[refactor] replace scattered business kwargs with typed request objects and explicit stage boundaries (#7024)

### What this PR does / why we need it? Refactor `vllm_ascend/ops/fused_moe` to replace scattered MoE business `**kwargs` with typed request objects and explicit stage boundaries. - Prepare, dispatch, MLP, and quant stages now have clearer ownership. - Main MoE path no longer depends on business `kwargs.get(...)` lookups. - Comm and dispatcher interfaces are request-only on the main path. - UTs can assert stage-level fields directly instead of inferring behavior indirectly. ### Does this PR introduce _any_ user-facing change? No. ### How was this patch tested? CI passed. --------- Signed-off-by: linfeng-yuan <1102311262@qq.com>
2026-03-20 23:23:57 +08:00
parent c860535246
commit 88d03a783f
33 changed files with 2146 additions and 947 deletions
--- a/tests/ut/_310p/fused_moe/test_moe_mlp_310.py
+++ b/tests/ut/_310p/fused_moe/test_moe_mlp_310.py
@@ -19,6 +19,38 @@ import torch

 from tests.ut.base import TestBase
 from vllm_ascend._310p.fused_moe.moe_mlp import unified_apply_mlp
+from vllm_ascend.ops.fused_moe.moe_runtime_args import (
+    MoEMlpComputeInput,
+    MoEQuantParams,
+    MoEWeights,
+)
+from vllm_ascend.quantization.quant_type import QuantType
+
+
+def build_mlp_compute_input_fixture(
+    *,
+    hidden_states: torch.Tensor,
+    w1: torch.Tensor,
+    w2: torch.Tensor,
+    group_list: torch.Tensor,
+    with_quant: bool,
+    w1_scale: torch.Tensor | None = None,
+    w2_scale: torch.Tensor | None = None,
+    group_list_type: int = 1,
+) -> MoEMlpComputeInput:
+    return MoEMlpComputeInput(
+        hidden_states=hidden_states,
+        group_list=group_list,
+        group_list_type=group_list_type,
+        dynamic_scale=None,
+        topk_scales=None,
+        weights=MoEWeights(w1=w1, w2=w2, w1_scale=w1_scale, w2_scale=w2_scale),
+        quant=MoEQuantParams(quant_type=QuantType.W8A8 if with_quant else QuantType.NONE),
+        fusion=False,
+        activation="silu",
+        need_trans=False,
+        dynamic_eplb=False,
+    )


 class TestUnifiedApplyMLP310(TestBase):
@@ -38,14 +70,13 @@ class TestUnifiedApplyMLP310(TestBase):
        group_list = torch.tensor([2, 4, 6, 8, 10], dtype=torch.int64)

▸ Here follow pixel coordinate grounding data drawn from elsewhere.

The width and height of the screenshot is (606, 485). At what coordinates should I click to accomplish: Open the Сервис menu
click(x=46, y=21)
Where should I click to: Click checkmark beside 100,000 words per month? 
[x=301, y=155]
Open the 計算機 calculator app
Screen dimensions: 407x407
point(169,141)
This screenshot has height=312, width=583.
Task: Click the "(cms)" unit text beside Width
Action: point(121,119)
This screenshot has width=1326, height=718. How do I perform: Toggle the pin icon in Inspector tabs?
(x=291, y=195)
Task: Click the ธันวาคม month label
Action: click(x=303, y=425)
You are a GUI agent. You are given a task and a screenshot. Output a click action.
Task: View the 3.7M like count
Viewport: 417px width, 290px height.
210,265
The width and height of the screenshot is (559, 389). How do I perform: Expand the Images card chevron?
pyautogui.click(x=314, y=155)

        result = unified_apply_mlp(
-            hidden_states=hidden_states,
-            w1=w1,
-            w1_scale=None,
-            w2=w2,
-            w2_scale=None,
-            group_list=group_list,
-            group_list_type=1,
-            with_quant=False,
+            mlp_compute_input=build_mlp_compute_input_fixture(
+                hidden_states=hidden_states,
+                w1=w1,
+                w2=w2,
+                group_list=group_list,
+                with_quant=False,
+            )
        )

        self.assertEqual(mock_npu_grouped_matmul.call_count, 2)
@@ -94,14 +125,15 @@ class TestUnifiedApplyMLP310(TestBase):
        group_list = torch.tensor([2, 4, 6, 8, 10], dtype=torch.int64)

        result = unified_apply_mlp(
-            hidden_states=hidden_states,
-            w1=w1,
-            w1_scale=w1_scale,
-            w2=w2,
-            w2_scale=w2_scale,
-            group_list=group_list,
-            group_list_type=1,
-            with_quant=True,
+            mlp_compute_input=build_mlp_compute_input_fixture(
+                hidden_states=hidden_states,
+                w1=w1,
+                w2=w2,
+                group_list=group_list,
+                with_quant=True,
+                w1_scale=w1_scale,
+                w2_scale=w2_scale,
+            )
        )

        mock_cumsum.assert_called_once()